4. Aux termes des dispositions de l'article L. 521-1 du code de justice administrative : " Quand une décision administrative, même de rejet, fait l'objet d'une requête en annulation ou en réformation, le juge des référés, saisi d'une demande en ce sens, peut ordonner la suspension de l'exécution de cette décision, ou de certains de ses effets, lorsque l'urgence le justifie et qu'il est fait état d'un moyen propre à créer, en l'état de l'instruction, un doute sérieux quant à la légalité de la décision () ".

5. Aux termes de l'article L. 551-8 du code de l'entrée et du séjour des étrangers et du droit d'asile : " Les conditions matérielles d'accueil du demandeur d'asile, au sens de la directive 2013/33/UE du Parlement européen et du Conseil, du 26 juin 2013, établissant des normes pour l'accueil des personnes demandant la protection internationale, comprennent les prestations et l'allocation prévues aux chapitres II et III ". Aux termes de l'article L. 551-9 du même code : " Les conditions matérielles d'accueil du demandeur d'asile sont proposées à chaque demandeur d'asile par l'Office français de l'immigration et de l'intégration après l'enregistrement de sa demande par l'autorité administrative compétente ". Aux termes de l'article L. 551-16 de code : " Il peut être mis fin, partiellement ou totalement, aux conditions matérielles d'accueil dont bénéficie le demandeur dans les cas suivants : () / 3° Il ne respecte pas les exigences des autorités chargées de l'asile, notamment en se rendant aux entretiens, en se présentant aux autorités et en fournissant les informations utiles afin de faciliter l'instruction des demandes () ". En vertu de l'article L. 573-5 du même code, lorsque l'examen de la demande d'asile relève de la compétence d'un autre Etat européen, le versement de l'allocation pour demandeur d'asile prévue à l'article L. 553-1 prend fin à la date du transfert vers cet Etat.

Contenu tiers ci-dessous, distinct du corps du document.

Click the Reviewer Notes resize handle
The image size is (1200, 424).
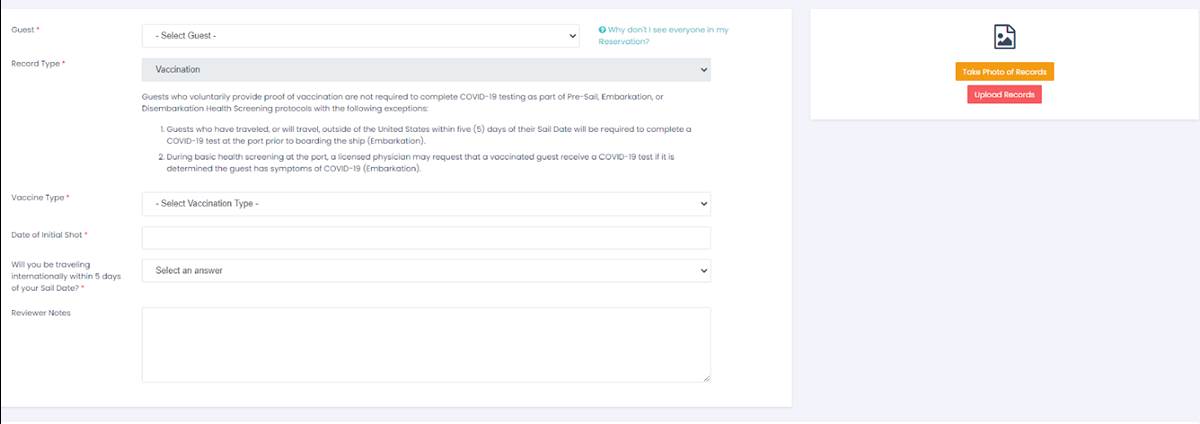[706, 377]
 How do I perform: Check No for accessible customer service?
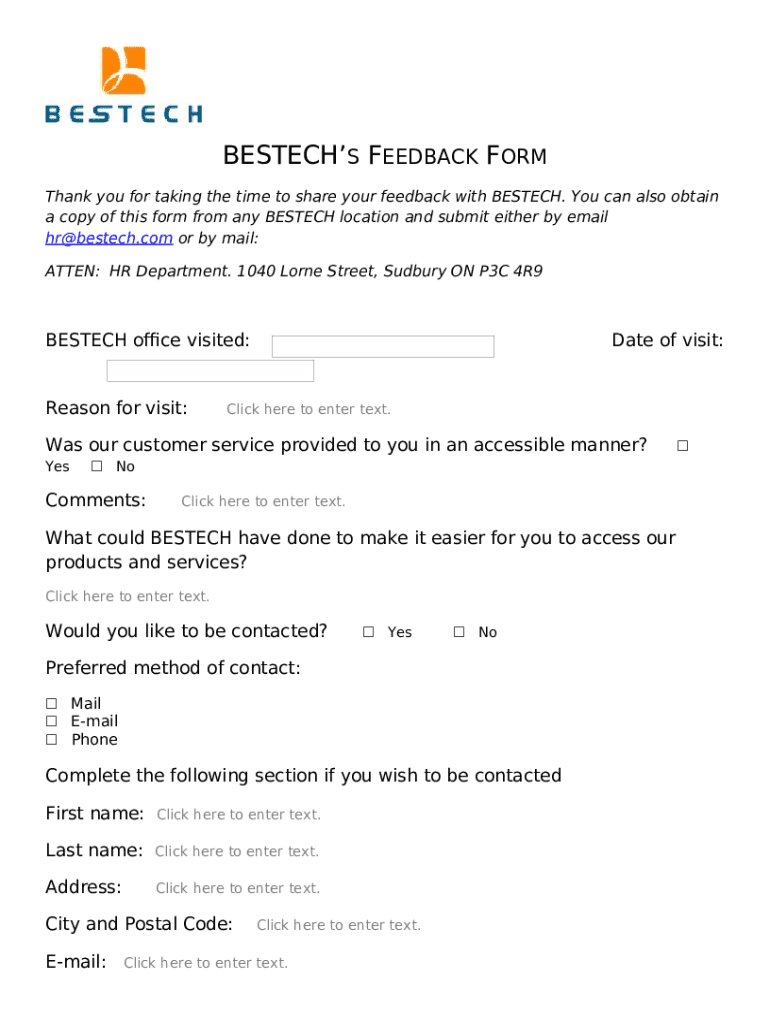pos(97,467)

6. Il résulte de ces dispositions ainsi que de celles de la directive du Conseil du 27 janvier 2003 relative à des normes minimales pour l'accueil des demandeurs d'asile dans les Etats membres qu'elles visent à transposer et qui ont notamment été interprétées par la décision de la Cour de justice de l'Union européenne du 27 septembre 2012 CIMADE et GISTI, aff. C-179/11, que lorsqu'un demandeur d'asile a été transféré vers l'Etat responsable de l'examen de sa demande, c'est à ce dernier de lui assurer les conditions matérielles d'accueil. En cas de retour de l'intéressé en France sans que la demande n'ait été examinée et de présentation d'une nouvelle demande, l'OFII peut refuser le bénéfice de ces droits, sauf si les autorités chargées de cette nouvelle demande décident de l'examiner ou si, compte tenu du refus de l'Etat responsable d'examiner la demande précédente, il leur revient de le faire.

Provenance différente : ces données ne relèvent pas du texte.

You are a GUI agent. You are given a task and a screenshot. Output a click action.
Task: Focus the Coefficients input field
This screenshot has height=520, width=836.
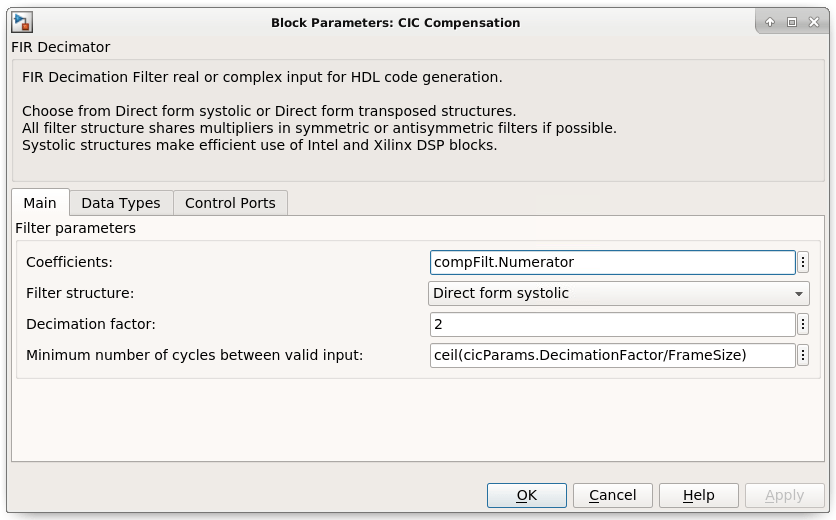612,262
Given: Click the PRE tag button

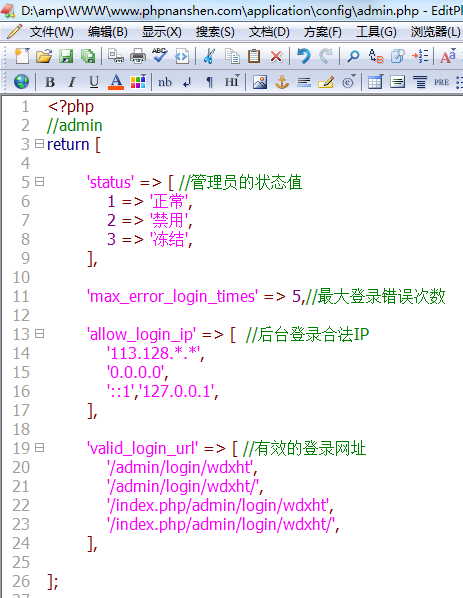Looking at the screenshot, I should pos(441,82).
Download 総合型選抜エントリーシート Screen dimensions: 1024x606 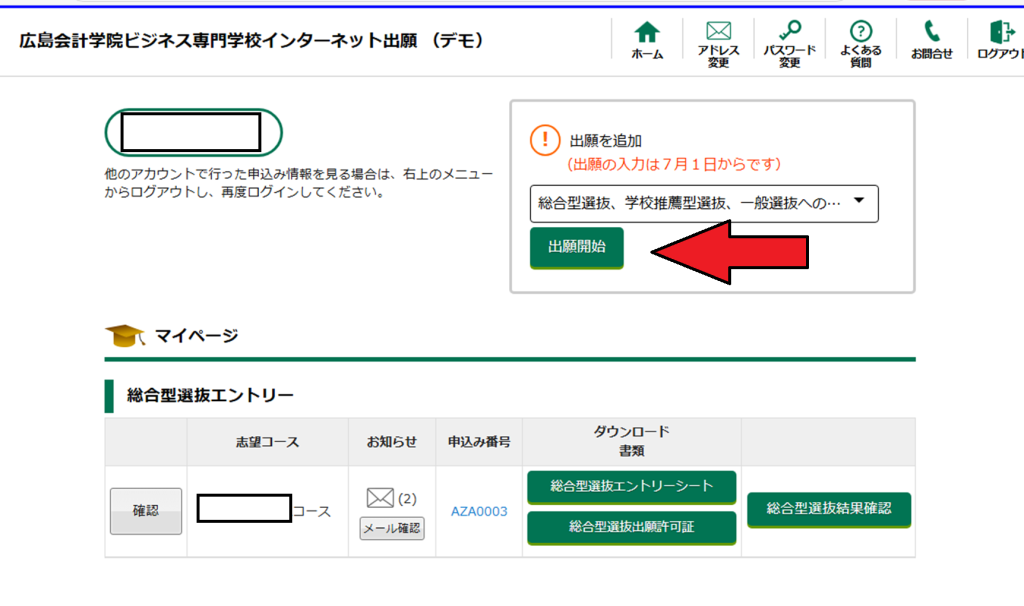[631, 487]
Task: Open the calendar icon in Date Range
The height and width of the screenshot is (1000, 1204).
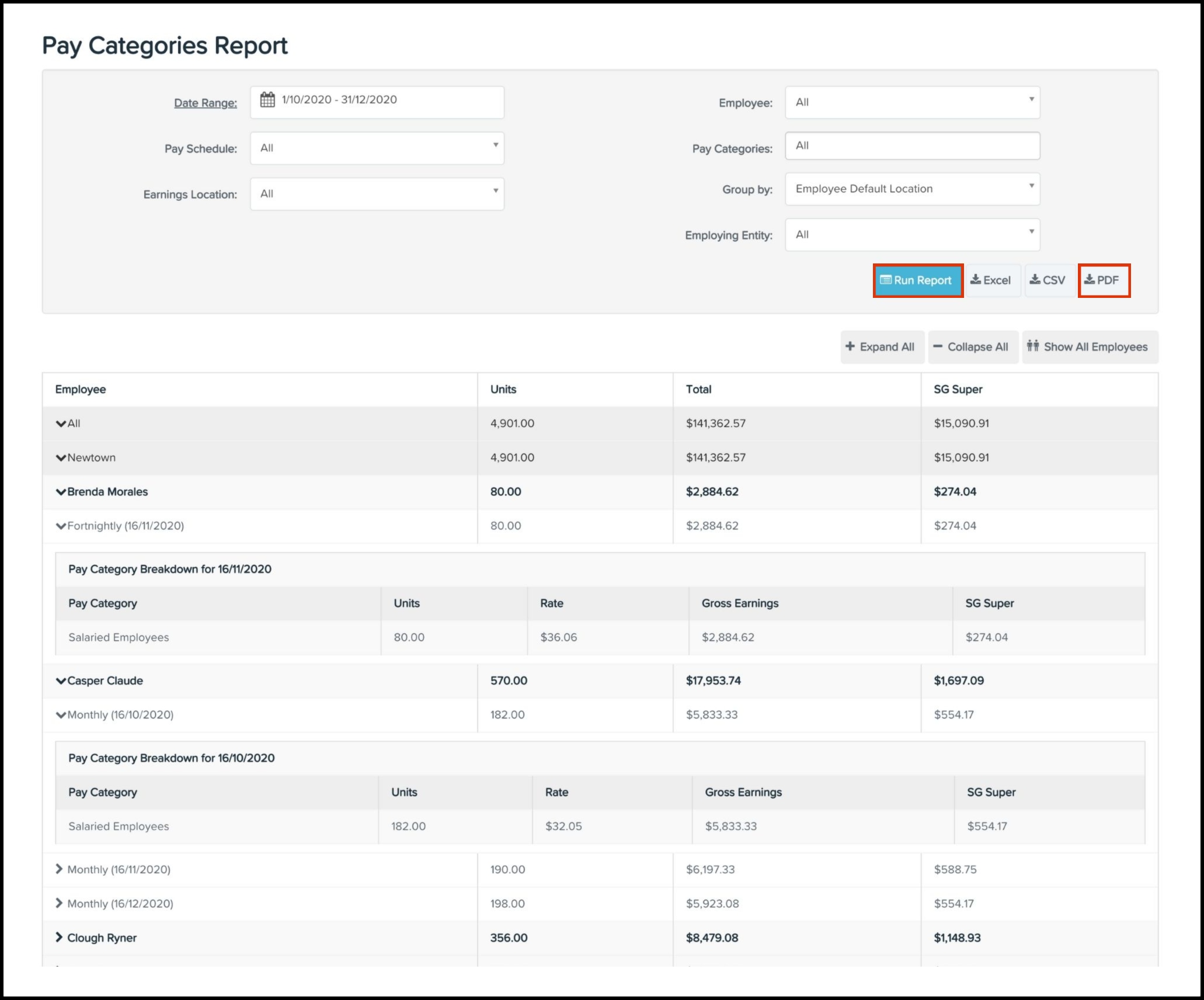Action: tap(267, 100)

7. Il ressort des termes de la décision attaquée que l'OFII a mis fin au bénéfice des conditions matérielles d'accueil de M. A au motif que ce dernier n'avait pas respecté les exigences des autorités chargées de l'asile en présentant une nouvelle demande d'asile en France à la suite de son transfert vers l'Etat membre responsable de l'instruction de sa demande. Toutefois, il ressort des pièces du dossier que l'arrêté du 14 novembre 2022 portant transfert vers Belgique a été annulé et a enjoint au préfet du Nord de procéder à l'enregistrement de la demande d'asile de M. A selon la procédure normale, de lui délivrer une attestation de demande d'asile. Sa demande a donc vocation à être examinée par les autorités françaises en procédure normale. Dans ces conditions, l'OFII ne pouvait mettre fin aux conditions matérielles d'accueil. Le moyen tiré de la méconnaissance des dispositions de l'article L.551-16 du code de l'entrée et du séjour des étrangers et du droit d'asile est de nature à créer un doute sérieux quant à légalité de la décision attaquée.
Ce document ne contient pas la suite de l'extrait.